Daadab Refugee Camp. [Courtesy]

The government of Kenya has given UNHCR 14 days to have road map on the definite closure of Dadaab and Kakuma refugee camps.

Interior CS Fred Matiang’i on Wednesday issued the government directive to the UNHCR representative in Kenya Fathiaa Abdalla saying there is no room for further negotiations.

He was accompanied by his PS Karanja Kibicho and chief Administrative Secretary Hussein Dado.

Dadaab Refugee camp, located in the semi-arid town of Garissa County, is one of the largest and complex camps in the world.

The first camp in Dadaab, Kenya, was established in 1991.

The population exploded in 2010 due to food crisis as a result of the harsh environmental conditions in Somalia, where the majority of the population originated from.

According to the United Nations, as of March 31, 2019, the camp hosted 210,556 refugees, of which 202,381 were from Somalia 56 per cent of the population being children.

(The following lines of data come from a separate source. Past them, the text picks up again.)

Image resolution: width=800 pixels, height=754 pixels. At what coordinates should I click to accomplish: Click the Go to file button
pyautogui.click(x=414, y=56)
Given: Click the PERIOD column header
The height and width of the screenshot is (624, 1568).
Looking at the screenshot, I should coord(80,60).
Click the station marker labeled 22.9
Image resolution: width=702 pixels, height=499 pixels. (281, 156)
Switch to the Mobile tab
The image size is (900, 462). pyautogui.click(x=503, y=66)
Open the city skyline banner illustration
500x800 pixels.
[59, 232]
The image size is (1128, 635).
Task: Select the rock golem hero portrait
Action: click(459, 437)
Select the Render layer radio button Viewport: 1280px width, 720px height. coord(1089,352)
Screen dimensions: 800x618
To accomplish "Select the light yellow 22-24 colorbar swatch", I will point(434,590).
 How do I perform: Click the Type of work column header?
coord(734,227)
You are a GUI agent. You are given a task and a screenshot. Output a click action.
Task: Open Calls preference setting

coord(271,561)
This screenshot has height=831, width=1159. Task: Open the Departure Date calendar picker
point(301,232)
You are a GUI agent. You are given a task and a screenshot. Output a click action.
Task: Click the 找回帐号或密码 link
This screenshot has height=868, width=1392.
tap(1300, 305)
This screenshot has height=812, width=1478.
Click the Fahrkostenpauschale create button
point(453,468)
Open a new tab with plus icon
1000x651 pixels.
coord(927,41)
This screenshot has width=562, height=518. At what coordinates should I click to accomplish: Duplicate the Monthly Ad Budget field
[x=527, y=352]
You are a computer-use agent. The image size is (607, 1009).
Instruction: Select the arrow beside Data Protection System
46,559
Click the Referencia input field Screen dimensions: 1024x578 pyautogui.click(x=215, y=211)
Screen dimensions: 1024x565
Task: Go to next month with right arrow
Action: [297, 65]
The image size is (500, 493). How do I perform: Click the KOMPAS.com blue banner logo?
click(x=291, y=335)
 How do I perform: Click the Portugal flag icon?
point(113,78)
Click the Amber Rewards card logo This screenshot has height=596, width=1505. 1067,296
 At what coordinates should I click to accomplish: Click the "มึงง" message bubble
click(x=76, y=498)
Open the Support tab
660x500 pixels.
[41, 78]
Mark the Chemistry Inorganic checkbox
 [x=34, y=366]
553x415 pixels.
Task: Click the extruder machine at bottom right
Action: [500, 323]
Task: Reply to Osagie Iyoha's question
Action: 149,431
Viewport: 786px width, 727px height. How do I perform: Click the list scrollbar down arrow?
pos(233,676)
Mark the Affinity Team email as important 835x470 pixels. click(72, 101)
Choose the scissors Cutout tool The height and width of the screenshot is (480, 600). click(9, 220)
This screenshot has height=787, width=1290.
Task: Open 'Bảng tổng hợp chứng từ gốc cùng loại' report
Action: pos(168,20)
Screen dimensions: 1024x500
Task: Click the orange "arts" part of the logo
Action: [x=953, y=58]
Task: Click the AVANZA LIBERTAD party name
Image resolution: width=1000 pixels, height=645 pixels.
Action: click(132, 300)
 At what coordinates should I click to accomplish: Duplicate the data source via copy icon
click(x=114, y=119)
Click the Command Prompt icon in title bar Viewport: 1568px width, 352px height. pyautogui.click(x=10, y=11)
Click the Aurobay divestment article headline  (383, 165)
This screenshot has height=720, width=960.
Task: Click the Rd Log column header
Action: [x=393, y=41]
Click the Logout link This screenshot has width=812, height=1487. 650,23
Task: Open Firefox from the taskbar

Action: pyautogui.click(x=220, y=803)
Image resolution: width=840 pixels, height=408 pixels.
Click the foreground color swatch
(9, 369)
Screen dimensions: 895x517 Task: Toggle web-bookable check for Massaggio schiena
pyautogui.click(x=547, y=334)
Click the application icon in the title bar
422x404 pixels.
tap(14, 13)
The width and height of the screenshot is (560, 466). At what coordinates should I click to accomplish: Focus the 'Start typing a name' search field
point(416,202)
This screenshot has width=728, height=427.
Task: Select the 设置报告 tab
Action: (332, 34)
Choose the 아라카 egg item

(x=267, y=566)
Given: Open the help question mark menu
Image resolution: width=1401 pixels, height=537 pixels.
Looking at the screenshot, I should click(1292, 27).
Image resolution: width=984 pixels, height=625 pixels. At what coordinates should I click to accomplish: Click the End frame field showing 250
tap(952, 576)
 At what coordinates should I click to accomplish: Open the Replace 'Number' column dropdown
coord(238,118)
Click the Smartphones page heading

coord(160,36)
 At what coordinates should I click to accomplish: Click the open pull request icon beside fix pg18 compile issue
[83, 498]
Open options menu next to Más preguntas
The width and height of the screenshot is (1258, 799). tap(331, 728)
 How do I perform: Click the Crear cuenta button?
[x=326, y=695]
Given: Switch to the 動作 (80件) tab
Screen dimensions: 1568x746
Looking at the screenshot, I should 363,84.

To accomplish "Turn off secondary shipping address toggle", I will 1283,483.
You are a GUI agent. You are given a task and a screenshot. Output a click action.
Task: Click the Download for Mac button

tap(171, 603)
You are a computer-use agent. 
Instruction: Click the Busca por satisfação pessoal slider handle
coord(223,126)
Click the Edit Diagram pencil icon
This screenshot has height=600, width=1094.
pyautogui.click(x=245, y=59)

Over the years, there has been subsequent overcrowding leading to the spillover of refugees into land beyond the camp’s official boundaries.

In 2019, the Kenyan government said it would shut down the camp even as refugees continued to shun the voluntary repatriation programme started in 2014. This is as suspicions that the camps were harbouring Al-Shabaab terrorists continued to grow.

Kakuma Refugee Camp is located in Turkana County and is among the largest refugee camps in the world.

The camp was established in 1992 and is jointly managed by the Kenyan Department of Refugee Affairs and UNHCR.

It has transitioned from a place of temporary asylum to an ‘urban centre’, complete with its own market. Some refugees run businesses in a bid to become self-reliant.

The camp is home to more than 194,000 refugees and asylum seekers housing at least 100,000 South Sudanese and 55,000 Somali refugees the rest being from other countries.

Most of the refugees were driven from their homelands by civil war, according to the United Nations.